# Work instructions
Everything from the first line of the entries below through the line holding "Connaissances (108, 266)" must be printed exactly as written.

··· Data for review

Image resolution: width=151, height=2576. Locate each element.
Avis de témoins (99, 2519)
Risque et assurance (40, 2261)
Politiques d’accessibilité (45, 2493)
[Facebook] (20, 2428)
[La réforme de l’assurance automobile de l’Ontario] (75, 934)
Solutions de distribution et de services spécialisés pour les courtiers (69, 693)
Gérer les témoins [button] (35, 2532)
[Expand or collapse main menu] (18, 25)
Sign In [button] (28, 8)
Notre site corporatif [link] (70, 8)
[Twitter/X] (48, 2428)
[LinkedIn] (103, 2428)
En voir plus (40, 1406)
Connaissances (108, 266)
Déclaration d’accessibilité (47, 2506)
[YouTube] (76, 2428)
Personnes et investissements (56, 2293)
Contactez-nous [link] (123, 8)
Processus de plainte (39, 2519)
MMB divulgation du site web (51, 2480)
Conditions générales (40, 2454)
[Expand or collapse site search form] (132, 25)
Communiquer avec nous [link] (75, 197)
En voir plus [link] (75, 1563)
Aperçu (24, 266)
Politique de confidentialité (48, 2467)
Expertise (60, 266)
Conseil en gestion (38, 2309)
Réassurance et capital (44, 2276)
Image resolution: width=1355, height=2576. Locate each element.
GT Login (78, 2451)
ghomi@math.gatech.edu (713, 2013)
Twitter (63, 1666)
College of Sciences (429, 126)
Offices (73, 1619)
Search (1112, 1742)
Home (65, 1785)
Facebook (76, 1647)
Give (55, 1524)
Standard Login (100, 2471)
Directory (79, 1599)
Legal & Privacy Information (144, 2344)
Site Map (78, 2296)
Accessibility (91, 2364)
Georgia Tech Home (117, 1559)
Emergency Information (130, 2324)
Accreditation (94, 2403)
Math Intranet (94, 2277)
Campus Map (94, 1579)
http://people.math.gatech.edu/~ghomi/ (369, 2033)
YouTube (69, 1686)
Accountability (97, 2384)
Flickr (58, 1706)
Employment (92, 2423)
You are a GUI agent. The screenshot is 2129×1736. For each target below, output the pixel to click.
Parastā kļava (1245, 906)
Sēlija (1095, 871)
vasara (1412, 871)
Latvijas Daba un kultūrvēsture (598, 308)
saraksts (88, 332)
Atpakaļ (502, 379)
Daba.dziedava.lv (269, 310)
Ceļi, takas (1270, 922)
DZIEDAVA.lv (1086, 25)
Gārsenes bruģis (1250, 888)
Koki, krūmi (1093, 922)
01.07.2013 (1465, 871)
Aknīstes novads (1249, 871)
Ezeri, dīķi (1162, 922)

······

# Your solution
Image resolution: width=151, height=2576. Locate each element.
Avis de témoins (99, 2519)
Risque et assurance (40, 2261)
Politiques d’accessibilité (45, 2493)
[Facebook] (20, 2428)
[La réforme de l’assurance automobile de l’Ontario] (75, 934)
Solutions de distribution et de services spécialisés pour les courtiers (69, 693)
Gérer les témoins [button] (35, 2532)
[Expand or collapse main menu] (18, 25)
Sign In [button] (28, 8)
Notre site corporatif [link] (70, 8)
[Twitter/X] (48, 2428)
[LinkedIn] (103, 2428)
En voir plus (40, 1406)
Connaissances (108, 266)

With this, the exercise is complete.